> **WORK REQUEST**
Here are some records. Print all of them exactly.
━━━━━━━━
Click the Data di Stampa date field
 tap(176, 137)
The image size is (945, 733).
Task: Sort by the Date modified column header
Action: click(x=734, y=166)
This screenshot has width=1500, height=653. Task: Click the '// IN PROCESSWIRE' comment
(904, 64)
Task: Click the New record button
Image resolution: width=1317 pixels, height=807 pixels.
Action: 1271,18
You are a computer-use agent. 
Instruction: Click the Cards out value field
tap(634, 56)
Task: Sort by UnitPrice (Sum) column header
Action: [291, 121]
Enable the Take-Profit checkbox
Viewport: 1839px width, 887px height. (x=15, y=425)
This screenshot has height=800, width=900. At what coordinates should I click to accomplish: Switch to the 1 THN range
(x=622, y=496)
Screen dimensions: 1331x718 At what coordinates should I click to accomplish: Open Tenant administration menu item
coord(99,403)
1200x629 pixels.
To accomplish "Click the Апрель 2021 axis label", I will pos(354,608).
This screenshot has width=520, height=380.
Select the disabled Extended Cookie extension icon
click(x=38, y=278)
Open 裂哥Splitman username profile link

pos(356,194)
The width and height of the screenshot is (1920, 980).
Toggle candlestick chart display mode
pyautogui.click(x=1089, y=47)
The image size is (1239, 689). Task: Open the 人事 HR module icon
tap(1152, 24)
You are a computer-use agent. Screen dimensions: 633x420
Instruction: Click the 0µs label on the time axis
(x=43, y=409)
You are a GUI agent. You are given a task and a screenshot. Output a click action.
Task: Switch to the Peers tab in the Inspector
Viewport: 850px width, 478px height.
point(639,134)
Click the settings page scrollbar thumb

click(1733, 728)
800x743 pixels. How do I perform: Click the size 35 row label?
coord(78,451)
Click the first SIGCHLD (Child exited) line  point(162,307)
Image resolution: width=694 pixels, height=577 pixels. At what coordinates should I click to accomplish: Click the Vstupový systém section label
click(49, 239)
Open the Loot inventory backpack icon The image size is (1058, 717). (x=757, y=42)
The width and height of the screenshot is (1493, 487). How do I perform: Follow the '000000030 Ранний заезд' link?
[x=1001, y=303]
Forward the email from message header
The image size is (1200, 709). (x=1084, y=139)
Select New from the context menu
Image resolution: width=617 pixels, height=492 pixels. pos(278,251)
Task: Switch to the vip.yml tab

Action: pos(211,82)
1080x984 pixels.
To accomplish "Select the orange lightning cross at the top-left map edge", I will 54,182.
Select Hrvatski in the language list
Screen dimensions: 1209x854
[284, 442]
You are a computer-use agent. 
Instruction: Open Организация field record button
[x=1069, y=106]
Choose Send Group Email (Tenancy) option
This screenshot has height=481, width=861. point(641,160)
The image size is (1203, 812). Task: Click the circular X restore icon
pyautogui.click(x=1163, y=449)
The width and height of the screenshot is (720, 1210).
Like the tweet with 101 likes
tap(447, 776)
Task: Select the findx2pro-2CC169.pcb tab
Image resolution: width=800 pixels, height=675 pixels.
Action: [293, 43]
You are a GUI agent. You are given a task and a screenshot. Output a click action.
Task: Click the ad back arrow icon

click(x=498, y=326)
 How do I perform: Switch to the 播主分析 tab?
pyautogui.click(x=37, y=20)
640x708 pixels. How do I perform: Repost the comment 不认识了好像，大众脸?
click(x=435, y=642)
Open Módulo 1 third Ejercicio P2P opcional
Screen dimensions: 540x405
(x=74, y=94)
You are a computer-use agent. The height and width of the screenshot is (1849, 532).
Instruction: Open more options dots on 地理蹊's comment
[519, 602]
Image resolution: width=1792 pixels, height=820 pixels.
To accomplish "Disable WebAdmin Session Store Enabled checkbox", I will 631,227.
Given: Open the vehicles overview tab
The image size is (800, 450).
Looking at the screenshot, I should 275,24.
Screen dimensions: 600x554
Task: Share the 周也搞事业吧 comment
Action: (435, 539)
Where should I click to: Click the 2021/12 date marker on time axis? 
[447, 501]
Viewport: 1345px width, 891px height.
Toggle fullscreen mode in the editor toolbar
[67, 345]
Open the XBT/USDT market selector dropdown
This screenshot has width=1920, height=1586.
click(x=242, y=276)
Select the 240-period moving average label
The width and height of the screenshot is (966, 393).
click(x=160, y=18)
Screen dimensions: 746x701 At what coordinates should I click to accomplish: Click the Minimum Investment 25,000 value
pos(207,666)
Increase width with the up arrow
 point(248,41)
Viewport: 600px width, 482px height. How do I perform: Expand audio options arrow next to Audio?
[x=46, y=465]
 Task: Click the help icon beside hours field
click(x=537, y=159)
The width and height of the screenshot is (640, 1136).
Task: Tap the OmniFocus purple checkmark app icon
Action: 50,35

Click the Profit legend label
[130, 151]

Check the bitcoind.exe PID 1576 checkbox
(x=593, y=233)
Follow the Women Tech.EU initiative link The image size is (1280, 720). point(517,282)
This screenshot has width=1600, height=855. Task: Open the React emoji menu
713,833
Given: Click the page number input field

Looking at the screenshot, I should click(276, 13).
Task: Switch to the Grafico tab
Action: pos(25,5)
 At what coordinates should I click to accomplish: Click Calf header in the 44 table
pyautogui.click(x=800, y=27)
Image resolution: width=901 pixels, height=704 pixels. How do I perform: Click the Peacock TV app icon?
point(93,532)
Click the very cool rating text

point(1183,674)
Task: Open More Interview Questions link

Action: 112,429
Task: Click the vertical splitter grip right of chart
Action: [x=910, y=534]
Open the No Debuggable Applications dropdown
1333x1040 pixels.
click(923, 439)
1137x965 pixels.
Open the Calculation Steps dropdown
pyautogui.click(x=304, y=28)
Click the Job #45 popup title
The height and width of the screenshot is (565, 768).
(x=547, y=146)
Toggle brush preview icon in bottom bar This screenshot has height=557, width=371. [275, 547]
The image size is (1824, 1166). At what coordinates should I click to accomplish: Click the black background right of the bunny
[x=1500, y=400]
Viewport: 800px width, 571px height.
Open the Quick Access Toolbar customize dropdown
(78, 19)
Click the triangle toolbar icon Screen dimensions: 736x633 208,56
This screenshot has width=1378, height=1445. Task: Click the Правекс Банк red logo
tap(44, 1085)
━━━━━━━━
> **TASK RESULT**
Click the Data di Stampa date field
 tap(176, 137)
The image size is (945, 733).
Task: Sort by the Date modified column header
Action: click(x=734, y=166)
This screenshot has width=1500, height=653. Task: Click the '// IN PROCESSWIRE' comment
(904, 64)
Task: Click the New record button
Image resolution: width=1317 pixels, height=807 pixels.
Action: 1271,18
You are a computer-use agent. 
Instruction: Click the Cards out value field
tap(634, 56)
Task: Sort by UnitPrice (Sum) column header
Action: [291, 121]
Enable the Take-Profit checkbox
Viewport: 1839px width, 887px height. (x=15, y=425)
This screenshot has height=800, width=900. At what coordinates should I click to accomplish: Switch to the 1 THN range
(x=622, y=496)
Screen dimensions: 1331x718 At what coordinates should I click to accomplish: Open Tenant administration menu item
coord(99,403)
1200x629 pixels.
To accomplish "Click the Апрель 2021 axis label", I will pos(354,608).
This screenshot has width=520, height=380.
Select the disabled Extended Cookie extension icon
click(x=38, y=278)
Open 裂哥Splitman username profile link

pos(356,194)
The width and height of the screenshot is (1920, 980).
Toggle candlestick chart display mode
pyautogui.click(x=1089, y=47)
The image size is (1239, 689). Task: Open the 人事 HR module icon
tap(1152, 24)
You are a computer-use agent. Screen dimensions: 633x420
Instruction: Click the 0µs label on the time axis
(x=43, y=409)
You are a GUI agent. You are given a task and a screenshot. Output a click action.
Task: Switch to the Peers tab in the Inspector
Viewport: 850px width, 478px height.
point(639,134)
Click the settings page scrollbar thumb

click(1733, 728)
800x743 pixels. How do I perform: Click the size 35 row label?
coord(78,451)
Click the first SIGCHLD (Child exited) line  point(162,307)
Image resolution: width=694 pixels, height=577 pixels. At what coordinates should I click to accomplish: Click the Vstupový systém section label
click(49, 239)
Open the Loot inventory backpack icon The image size is (1058, 717). (x=757, y=42)
The width and height of the screenshot is (1493, 487). How do I perform: Follow the '000000030 Ранний заезд' link?
[x=1001, y=303]
Forward the email from message header
The image size is (1200, 709). (x=1084, y=139)
Select New from the context menu
Image resolution: width=617 pixels, height=492 pixels. pos(278,251)
Task: Switch to the vip.yml tab

Action: pos(211,82)
1080x984 pixels.
To accomplish "Select the orange lightning cross at the top-left map edge", I will 54,182.
Select Hrvatski in the language list
Screen dimensions: 1209x854
[284, 442]
You are a computer-use agent. 
Instruction: Open Организация field record button
[x=1069, y=106]
Choose Send Group Email (Tenancy) option
This screenshot has height=481, width=861. point(641,160)
The image size is (1203, 812). Task: Click the circular X restore icon
pyautogui.click(x=1163, y=449)
The width and height of the screenshot is (720, 1210).
Like the tweet with 101 likes
tap(447, 776)
Task: Select the findx2pro-2CC169.pcb tab
Image resolution: width=800 pixels, height=675 pixels.
Action: [293, 43]
You are a GUI agent. You are given a task and a screenshot. Output a click action.
Task: Click the ad back arrow icon

click(x=498, y=326)
 How do I perform: Switch to the 播主分析 tab?
pyautogui.click(x=37, y=20)
640x708 pixels. How do I perform: Repost the comment 不认识了好像，大众脸?
click(x=435, y=642)
Open Módulo 1 third Ejercicio P2P opcional
Screen dimensions: 540x405
(x=74, y=94)
You are a computer-use agent. The height and width of the screenshot is (1849, 532).
Instruction: Open more options dots on 地理蹊's comment
[519, 602]
Image resolution: width=1792 pixels, height=820 pixels.
To accomplish "Disable WebAdmin Session Store Enabled checkbox", I will 631,227.
Given: Open the vehicles overview tab
The image size is (800, 450).
Looking at the screenshot, I should 275,24.
Screen dimensions: 600x554
Task: Share the 周也搞事业吧 comment
Action: (435, 539)
Where should I click to: Click the 2021/12 date marker on time axis? 
[447, 501]
Viewport: 1345px width, 891px height.
Toggle fullscreen mode in the editor toolbar
[67, 345]
Open the XBT/USDT market selector dropdown
This screenshot has width=1920, height=1586.
click(x=242, y=276)
Select the 240-period moving average label
The width and height of the screenshot is (966, 393).
click(x=160, y=18)
Screen dimensions: 746x701 At what coordinates should I click to accomplish: Click the Minimum Investment 25,000 value
pos(207,666)
Increase width with the up arrow
 point(248,41)
Viewport: 600px width, 482px height. How do I perform: Expand audio options arrow next to Audio?
[x=46, y=465]
 Task: Click the help icon beside hours field
click(x=537, y=159)
The width and height of the screenshot is (640, 1136).
Task: Tap the OmniFocus purple checkmark app icon
Action: 50,35

Click the Profit legend label
[130, 151]

Check the bitcoind.exe PID 1576 checkbox
(x=593, y=233)
Follow the Women Tech.EU initiative link The image size is (1280, 720). point(517,282)
This screenshot has width=1600, height=855. Task: Open the React emoji menu
713,833
Given: Click the page number input field

Looking at the screenshot, I should click(276, 13).
Task: Switch to the Grafico tab
Action: pos(25,5)
 At what coordinates should I click to accomplish: Click Calf header in the 44 table
pyautogui.click(x=800, y=27)
Image resolution: width=901 pixels, height=704 pixels. How do I perform: Click the Peacock TV app icon?
point(93,532)
Click the very cool rating text

point(1183,674)
Task: Open More Interview Questions link

Action: 112,429
Task: Click the vertical splitter grip right of chart
Action: [x=910, y=534]
Open the No Debuggable Applications dropdown
1333x1040 pixels.
click(923, 439)
1137x965 pixels.
Open the Calculation Steps dropdown
pyautogui.click(x=304, y=28)
Click the Job #45 popup title
The height and width of the screenshot is (565, 768).
(x=547, y=146)
Toggle brush preview icon in bottom bar This screenshot has height=557, width=371. [275, 547]
The image size is (1824, 1166). At what coordinates should I click to accomplish: Click the black background right of the bunny
[x=1500, y=400]
Viewport: 800px width, 571px height.
Open the Quick Access Toolbar customize dropdown
(78, 19)
Click the triangle toolbar icon Screen dimensions: 736x633 208,56
This screenshot has width=1378, height=1445. Task: Click the Правекс Банк red logo
tap(44, 1085)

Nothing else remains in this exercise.